Write out the data exactly, starting with the line that contains "Switch to the" and going on through the line that contains "[x=440, y=458]", with both of those lines included.

Data supplied:
##########
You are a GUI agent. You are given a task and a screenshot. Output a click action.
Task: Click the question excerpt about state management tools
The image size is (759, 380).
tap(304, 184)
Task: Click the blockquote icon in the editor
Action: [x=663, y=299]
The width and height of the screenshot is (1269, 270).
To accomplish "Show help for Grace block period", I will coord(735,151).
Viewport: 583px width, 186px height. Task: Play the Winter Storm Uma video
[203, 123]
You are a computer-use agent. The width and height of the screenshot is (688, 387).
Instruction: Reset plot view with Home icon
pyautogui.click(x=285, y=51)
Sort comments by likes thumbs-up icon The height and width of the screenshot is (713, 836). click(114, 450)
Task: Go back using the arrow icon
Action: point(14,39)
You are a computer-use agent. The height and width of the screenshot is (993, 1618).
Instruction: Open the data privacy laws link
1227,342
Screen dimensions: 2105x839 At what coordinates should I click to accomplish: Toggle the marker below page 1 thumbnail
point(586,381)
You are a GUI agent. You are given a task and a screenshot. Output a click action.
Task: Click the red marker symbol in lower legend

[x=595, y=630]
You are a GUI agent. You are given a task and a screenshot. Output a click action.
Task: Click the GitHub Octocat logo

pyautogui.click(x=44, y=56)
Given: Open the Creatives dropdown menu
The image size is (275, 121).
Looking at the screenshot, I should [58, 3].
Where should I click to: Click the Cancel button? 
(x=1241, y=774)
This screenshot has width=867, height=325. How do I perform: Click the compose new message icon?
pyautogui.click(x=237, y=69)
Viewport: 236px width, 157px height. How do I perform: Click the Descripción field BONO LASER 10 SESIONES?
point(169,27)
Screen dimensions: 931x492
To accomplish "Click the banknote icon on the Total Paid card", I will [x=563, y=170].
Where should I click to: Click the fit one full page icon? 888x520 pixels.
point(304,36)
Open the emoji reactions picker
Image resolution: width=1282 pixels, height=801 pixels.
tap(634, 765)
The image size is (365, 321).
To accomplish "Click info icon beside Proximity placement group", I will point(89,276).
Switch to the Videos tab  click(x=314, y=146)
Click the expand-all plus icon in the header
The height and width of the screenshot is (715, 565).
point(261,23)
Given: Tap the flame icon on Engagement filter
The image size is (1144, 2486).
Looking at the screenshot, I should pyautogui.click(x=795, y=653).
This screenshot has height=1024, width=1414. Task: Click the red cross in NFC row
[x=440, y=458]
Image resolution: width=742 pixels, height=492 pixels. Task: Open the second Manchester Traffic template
##########
Answer:
Switch to the Videos tab  click(x=314, y=146)
Click the expand-all plus icon in the header
The height and width of the screenshot is (715, 565).
point(261,23)
Given: Tap the flame icon on Engagement filter
The image size is (1144, 2486).
Looking at the screenshot, I should pyautogui.click(x=795, y=653).
This screenshot has height=1024, width=1414. Task: Click the red cross in NFC row
[x=440, y=458]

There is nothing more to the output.